German lawmakers elected Social Democrat Olaf Scholz as Germany‘s new chancellor on Wednesday, ending 16 years of conservative rule under Angela Merkel and paving the way for a pro-European government that has promised to boost green investment, according to Reuters.
„Scholz, 63, who over the past four years served as vice-chancellor and finance minister in coalition with Merkel, got a clear majority of 395 votes from lawmakers in the lower house of parliament,” said Bundestag President, Baerbel Bas.
Scholz was formally nominated by President Frank-Walter Steinmeier in the nearby Bellevue Palace before returning to parliament to take the oath of office in front of lawmakers and become Germany’s ninth chancellor since the end of World War Two.

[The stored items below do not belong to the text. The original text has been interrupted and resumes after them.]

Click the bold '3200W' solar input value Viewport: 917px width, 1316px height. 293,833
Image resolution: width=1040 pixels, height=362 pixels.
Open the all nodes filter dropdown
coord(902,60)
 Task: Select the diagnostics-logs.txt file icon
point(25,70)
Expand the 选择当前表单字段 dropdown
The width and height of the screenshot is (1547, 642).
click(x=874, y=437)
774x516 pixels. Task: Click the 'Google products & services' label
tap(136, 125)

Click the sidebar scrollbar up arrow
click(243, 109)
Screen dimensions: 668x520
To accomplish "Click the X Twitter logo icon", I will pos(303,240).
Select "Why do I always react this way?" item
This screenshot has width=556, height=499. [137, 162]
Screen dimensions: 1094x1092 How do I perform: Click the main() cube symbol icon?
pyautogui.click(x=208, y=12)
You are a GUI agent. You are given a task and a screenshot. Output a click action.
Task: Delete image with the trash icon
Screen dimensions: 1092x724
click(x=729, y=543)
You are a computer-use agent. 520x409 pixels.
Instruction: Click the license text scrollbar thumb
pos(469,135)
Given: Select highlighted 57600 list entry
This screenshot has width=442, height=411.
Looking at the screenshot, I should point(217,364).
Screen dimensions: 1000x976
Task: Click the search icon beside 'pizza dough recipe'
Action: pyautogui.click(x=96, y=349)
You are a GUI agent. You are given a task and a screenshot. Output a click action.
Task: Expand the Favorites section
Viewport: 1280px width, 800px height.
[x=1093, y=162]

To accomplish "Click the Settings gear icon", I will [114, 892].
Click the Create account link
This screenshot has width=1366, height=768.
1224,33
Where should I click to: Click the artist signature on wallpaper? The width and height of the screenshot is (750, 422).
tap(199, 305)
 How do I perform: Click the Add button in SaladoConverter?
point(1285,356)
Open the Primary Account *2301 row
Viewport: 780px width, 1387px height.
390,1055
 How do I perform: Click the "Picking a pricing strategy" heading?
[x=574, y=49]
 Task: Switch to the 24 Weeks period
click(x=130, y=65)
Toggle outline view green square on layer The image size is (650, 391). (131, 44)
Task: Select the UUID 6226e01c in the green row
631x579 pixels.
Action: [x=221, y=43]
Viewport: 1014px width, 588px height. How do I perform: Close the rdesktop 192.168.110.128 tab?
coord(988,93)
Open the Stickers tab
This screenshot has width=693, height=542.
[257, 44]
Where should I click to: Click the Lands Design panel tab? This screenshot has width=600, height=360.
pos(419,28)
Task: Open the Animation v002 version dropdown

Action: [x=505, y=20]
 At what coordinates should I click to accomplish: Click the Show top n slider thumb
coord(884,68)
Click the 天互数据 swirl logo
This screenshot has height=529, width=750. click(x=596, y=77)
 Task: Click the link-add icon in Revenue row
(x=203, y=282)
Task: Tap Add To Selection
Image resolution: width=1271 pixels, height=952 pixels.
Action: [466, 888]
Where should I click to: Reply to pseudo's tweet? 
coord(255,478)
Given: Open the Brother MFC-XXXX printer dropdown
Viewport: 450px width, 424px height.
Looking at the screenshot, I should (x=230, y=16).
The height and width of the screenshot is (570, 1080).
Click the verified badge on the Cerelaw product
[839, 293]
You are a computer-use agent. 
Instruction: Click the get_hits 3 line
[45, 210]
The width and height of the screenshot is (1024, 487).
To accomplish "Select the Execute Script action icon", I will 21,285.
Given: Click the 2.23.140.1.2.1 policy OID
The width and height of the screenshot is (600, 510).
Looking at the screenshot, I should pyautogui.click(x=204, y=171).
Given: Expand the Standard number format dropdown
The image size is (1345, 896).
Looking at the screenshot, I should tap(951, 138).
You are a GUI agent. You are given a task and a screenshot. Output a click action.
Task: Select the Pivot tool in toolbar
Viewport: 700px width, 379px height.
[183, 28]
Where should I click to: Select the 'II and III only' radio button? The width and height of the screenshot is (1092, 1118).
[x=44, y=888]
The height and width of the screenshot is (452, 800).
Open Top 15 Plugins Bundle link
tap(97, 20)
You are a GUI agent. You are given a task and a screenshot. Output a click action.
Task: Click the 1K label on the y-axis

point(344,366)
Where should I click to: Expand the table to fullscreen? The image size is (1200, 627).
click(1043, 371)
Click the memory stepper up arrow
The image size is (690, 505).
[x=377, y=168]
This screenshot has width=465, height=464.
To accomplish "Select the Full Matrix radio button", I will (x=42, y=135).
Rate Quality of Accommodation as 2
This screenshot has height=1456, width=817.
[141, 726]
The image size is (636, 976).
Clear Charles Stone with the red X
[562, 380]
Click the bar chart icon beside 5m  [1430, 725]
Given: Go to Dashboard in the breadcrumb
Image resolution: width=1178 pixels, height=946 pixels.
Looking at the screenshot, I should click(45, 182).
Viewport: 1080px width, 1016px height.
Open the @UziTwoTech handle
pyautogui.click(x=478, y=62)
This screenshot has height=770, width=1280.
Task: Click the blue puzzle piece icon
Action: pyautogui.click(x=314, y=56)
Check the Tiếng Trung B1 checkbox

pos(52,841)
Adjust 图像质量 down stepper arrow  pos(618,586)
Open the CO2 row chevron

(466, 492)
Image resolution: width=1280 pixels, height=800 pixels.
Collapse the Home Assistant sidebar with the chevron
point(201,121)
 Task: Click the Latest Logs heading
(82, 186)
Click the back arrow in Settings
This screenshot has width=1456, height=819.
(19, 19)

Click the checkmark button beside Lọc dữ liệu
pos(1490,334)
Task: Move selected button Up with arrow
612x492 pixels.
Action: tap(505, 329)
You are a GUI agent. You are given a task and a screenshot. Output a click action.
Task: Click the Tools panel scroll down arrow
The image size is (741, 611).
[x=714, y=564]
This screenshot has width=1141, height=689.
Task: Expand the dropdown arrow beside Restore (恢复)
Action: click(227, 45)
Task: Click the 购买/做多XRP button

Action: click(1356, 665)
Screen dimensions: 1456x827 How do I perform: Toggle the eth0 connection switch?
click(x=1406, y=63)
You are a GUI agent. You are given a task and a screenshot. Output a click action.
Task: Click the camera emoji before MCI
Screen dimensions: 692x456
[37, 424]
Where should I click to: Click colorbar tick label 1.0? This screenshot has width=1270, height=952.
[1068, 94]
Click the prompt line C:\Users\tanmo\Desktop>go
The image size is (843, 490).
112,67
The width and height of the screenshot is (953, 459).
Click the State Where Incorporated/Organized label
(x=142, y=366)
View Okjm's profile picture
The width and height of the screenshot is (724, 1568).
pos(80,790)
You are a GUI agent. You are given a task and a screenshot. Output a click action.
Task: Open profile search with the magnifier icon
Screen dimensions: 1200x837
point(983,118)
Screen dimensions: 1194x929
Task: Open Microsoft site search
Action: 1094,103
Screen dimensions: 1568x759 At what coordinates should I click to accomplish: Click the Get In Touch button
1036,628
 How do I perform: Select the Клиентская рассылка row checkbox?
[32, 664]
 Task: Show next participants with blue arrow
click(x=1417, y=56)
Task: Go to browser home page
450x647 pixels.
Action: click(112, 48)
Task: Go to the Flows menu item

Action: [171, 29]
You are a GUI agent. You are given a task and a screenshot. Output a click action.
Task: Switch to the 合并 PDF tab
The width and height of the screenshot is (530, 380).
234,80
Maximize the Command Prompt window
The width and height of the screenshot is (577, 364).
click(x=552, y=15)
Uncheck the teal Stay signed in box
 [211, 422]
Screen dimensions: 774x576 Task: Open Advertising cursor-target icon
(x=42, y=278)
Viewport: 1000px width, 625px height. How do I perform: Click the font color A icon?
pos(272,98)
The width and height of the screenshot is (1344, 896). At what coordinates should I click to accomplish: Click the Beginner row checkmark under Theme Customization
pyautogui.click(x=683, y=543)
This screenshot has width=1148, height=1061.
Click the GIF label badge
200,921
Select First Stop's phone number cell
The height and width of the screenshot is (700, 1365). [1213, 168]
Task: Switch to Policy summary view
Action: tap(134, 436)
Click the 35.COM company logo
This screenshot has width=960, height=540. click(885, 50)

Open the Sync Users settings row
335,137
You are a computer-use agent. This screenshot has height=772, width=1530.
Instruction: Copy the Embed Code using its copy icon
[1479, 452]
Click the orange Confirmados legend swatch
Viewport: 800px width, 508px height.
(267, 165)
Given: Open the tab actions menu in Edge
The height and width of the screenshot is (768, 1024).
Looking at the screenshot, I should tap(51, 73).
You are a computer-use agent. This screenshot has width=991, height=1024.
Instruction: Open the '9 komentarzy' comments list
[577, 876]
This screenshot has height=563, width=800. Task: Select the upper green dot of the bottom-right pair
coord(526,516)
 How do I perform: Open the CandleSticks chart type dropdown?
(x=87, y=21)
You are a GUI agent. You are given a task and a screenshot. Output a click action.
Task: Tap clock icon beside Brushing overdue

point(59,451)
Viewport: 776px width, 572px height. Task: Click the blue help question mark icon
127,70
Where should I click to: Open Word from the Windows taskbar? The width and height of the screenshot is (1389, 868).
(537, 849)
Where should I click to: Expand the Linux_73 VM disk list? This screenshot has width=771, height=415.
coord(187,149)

Back in Bellevue Palace, the ministers of the new cabinet received their appointment certificates from the president.
In the afternoon, Merkel will officially hand over the chancellery to Scholz as the country faces a brutal fourth wave of coronavirus infections and challenges to its democratic order from authoritarian governments.
Scholz will lead an unprecedented three-way ruling coalition on the federal level with the pro-spending, environmentalist Greens and the fiscally more conservative, libertarian Free Democrats (FDP) – unlikely political bedfellows in the past.